- Task to carry out
Here the job is to transcribe only the lines from the one containing "Instruction: Select Dropbox" through the last line below, exactly as written; please leave out pictures.

- Records provided
Segment Open

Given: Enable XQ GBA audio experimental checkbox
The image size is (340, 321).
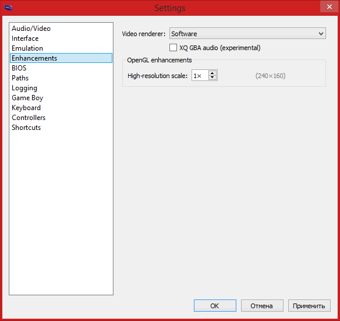Looking at the screenshot, I should pos(173,48).
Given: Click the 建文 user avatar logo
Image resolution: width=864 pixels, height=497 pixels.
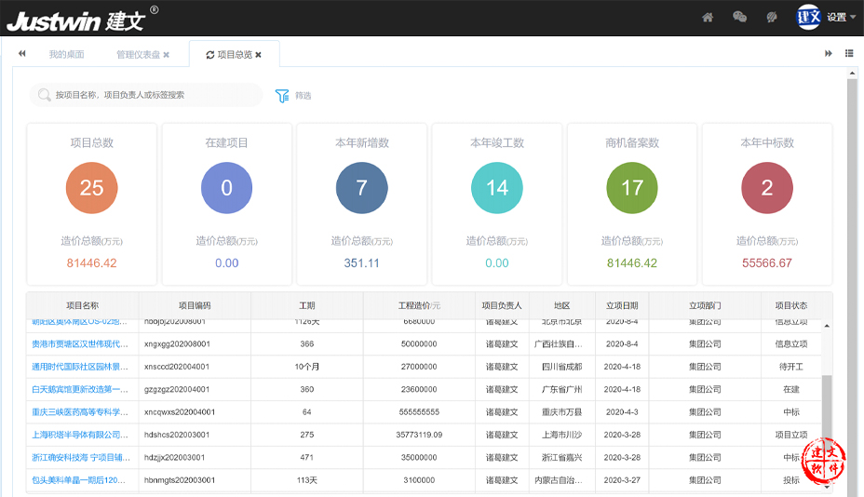Looking at the screenshot, I should pos(808,16).
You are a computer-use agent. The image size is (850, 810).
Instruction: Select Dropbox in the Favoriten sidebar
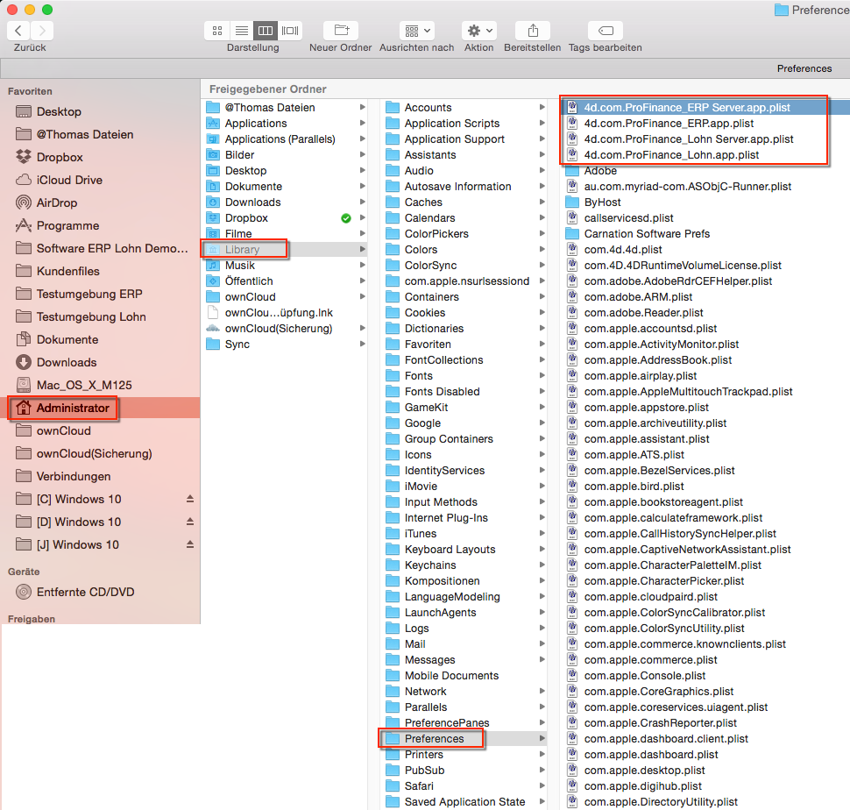pyautogui.click(x=60, y=157)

Segment Closed

- Result of this task
Instruction: Select Dropbox in the Favoriten sidebar
pyautogui.click(x=60, y=157)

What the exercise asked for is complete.